During her time as state attorney general, she focused much of her attention on consumer protection issues and improving law enforcement. Napolitano went on to serve as governor of Arizona for two terms. Once she reached her term limits in 2009, she served under President Barack Obama and was the first woman appointed secretary of Homeland Security. 

In a 2019 interview with Berkeley Law, Napolitano talked about the importance of having more women in positions of power. “Women are extremely talented and bring skills and experiences that are unique and valuable,” she said. “Not having women leaders is like an artificial limitation on the talent pool. Not having women in leadership roles silences the dynamic and exceptional perspectives and contributions that women bring to the table.”


Carol Springer


Republican Carol Springer was elected to serve as state treasurer of Arizona in 1998. Springer was the first woman to lead the treasurer’s office and was best known for her fiscal prowess. 

Springer managed to bring Arizona into financial good standing and increased the state’s rainy day fund. According to reporting by The Daily Courier, Springer was consistently recognized as a “friend of the taxpayer” by the Arizona Federation of Taxpayers. She also spent a lot of time thinking about water issues, and became an unofficial expert on the 1980 Groundwater Act. 
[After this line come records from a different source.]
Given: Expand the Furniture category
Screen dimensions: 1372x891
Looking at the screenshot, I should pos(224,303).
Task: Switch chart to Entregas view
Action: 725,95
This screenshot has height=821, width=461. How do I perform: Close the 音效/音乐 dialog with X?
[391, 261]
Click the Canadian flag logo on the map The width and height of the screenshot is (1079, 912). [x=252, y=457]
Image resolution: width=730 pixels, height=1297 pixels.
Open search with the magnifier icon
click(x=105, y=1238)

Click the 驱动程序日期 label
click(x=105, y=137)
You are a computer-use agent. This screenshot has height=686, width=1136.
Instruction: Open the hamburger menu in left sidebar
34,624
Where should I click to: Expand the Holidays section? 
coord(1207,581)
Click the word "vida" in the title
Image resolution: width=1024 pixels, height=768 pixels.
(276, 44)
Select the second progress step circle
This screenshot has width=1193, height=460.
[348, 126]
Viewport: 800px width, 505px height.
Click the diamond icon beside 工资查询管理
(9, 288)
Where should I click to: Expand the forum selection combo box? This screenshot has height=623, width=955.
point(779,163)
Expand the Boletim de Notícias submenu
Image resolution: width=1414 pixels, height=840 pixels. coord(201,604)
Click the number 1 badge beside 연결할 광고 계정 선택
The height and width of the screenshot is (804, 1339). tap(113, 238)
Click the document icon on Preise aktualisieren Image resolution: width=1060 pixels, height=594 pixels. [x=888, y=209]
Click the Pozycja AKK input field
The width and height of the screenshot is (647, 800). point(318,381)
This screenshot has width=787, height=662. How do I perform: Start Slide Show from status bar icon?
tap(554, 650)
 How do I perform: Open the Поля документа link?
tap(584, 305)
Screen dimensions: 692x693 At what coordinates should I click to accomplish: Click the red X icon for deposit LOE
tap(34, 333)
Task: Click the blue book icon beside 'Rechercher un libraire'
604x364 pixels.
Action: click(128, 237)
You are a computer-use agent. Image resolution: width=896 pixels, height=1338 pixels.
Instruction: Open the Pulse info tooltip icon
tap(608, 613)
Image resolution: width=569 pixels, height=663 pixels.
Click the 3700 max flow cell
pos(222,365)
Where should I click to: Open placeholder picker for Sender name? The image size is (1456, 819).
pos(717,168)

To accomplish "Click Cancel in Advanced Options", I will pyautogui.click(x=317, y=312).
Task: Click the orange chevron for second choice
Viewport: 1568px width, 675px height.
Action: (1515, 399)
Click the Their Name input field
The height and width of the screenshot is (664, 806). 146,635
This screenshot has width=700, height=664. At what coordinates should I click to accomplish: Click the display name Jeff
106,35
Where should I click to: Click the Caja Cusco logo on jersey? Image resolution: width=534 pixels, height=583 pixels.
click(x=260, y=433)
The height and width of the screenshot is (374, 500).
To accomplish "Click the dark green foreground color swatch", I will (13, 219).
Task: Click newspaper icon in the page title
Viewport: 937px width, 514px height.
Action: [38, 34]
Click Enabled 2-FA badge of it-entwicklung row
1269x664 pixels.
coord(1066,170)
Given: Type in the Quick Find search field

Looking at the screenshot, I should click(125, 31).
But Springer wasn’t just business, according to AZCentral. She had a personable nature and good sense of humor, even laughing about the Fab Five being compared to the Spice Girls and her title as “Baby Spice.” 

After her time as state treasurer, she unsuccessfully ran for governor and served on the Yavapai County Board of Supervisors. 


Lisa Graham Keegan

Superintendent of Public Instruction

Like her other Fab Fivers, Lisa Graham Keegan’s political career began well before she served as Arizona’s Superintendent of Public Instruction. 

Prior to that role she served two terms in the Arizona House of Representatives, from 1991 to 1995. While there, she served as chair of the Education Committee.

As superintendent she oversaw the state’s charter school program and worked on test standards. Some of her moves were controversial, like her enactment of Arizona’s Instrument to Measure Standards (AIMS). Those standards set goals for math, reading, writing, and science that students must meet to graduate. 

In response to criticism of the standards Keegan took the tests herself and posted her passing results.